TASK REQUIREMENTS:
Transcribe the data below in full, exactly.

STORED DATA:
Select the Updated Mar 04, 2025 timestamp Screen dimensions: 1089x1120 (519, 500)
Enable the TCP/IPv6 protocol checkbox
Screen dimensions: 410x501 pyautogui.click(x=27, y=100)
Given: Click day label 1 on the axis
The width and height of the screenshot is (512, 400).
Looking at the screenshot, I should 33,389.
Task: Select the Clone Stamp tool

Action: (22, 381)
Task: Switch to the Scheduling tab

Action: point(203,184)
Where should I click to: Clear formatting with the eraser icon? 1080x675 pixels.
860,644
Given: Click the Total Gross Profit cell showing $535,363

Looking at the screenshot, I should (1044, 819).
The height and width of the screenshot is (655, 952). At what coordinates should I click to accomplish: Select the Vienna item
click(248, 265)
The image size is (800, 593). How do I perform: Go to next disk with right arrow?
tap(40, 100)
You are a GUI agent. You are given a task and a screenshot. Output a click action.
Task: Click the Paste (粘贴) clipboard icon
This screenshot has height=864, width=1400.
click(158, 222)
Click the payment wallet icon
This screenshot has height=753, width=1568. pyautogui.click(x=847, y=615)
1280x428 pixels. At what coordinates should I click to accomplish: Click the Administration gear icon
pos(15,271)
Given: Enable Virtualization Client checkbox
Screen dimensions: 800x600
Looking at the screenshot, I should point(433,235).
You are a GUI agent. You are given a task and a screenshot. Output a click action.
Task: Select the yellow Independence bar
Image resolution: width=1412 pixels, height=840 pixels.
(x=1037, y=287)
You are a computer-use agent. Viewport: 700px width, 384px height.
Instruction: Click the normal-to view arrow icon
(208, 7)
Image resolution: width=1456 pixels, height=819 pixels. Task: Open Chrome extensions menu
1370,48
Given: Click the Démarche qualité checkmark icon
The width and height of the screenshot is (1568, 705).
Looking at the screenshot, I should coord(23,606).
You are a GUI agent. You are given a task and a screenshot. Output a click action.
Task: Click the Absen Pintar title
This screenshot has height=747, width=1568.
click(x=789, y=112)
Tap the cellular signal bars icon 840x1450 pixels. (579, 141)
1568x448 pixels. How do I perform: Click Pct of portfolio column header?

OUTPUT:
Select the Updated Mar 04, 2025 timestamp Screen dimensions: 1089x1120 (519, 500)
Enable the TCP/IPv6 protocol checkbox
Screen dimensions: 410x501 pyautogui.click(x=27, y=100)
Given: Click day label 1 on the axis
The width and height of the screenshot is (512, 400).
Looking at the screenshot, I should 33,389.
Task: Select the Clone Stamp tool

Action: (22, 381)
Task: Switch to the Scheduling tab

Action: point(203,184)
Where should I click to: Clear formatting with the eraser icon? 1080x675 pixels.
860,644
Given: Click the Total Gross Profit cell showing $535,363

Looking at the screenshot, I should (1044, 819).
The height and width of the screenshot is (655, 952). At what coordinates should I click to accomplish: Select the Vienna item
click(248, 265)
The image size is (800, 593). How do I perform: Go to next disk with right arrow?
tap(40, 100)
You are a GUI agent. You are given a task and a screenshot. Output a click action.
Task: Click the Paste (粘贴) clipboard icon
This screenshot has height=864, width=1400.
click(158, 222)
Click the payment wallet icon
This screenshot has height=753, width=1568. pyautogui.click(x=847, y=615)
1280x428 pixels. At what coordinates should I click to accomplish: Click the Administration gear icon
pos(15,271)
Given: Enable Virtualization Client checkbox
Screen dimensions: 800x600
Looking at the screenshot, I should point(433,235).
You are a GUI agent. You are given a task and a screenshot. Output a click action.
Task: Select the yellow Independence bar
Image resolution: width=1412 pixels, height=840 pixels.
(x=1037, y=287)
You are a computer-use agent. Viewport: 700px width, 384px height.
Instruction: Click the normal-to view arrow icon
(208, 7)
Image resolution: width=1456 pixels, height=819 pixels. Task: Open Chrome extensions menu
1370,48
Given: Click the Démarche qualité checkmark icon
The width and height of the screenshot is (1568, 705).
Looking at the screenshot, I should coord(23,606).
You are a GUI agent. You are given a task and a screenshot. Output a click action.
Task: Click the Absen Pintar title
This screenshot has height=747, width=1568.
click(x=789, y=112)
Tap the cellular signal bars icon 840x1450 pixels. (579, 141)
1568x448 pixels. How do I perform: Click Pct of portfolio column header?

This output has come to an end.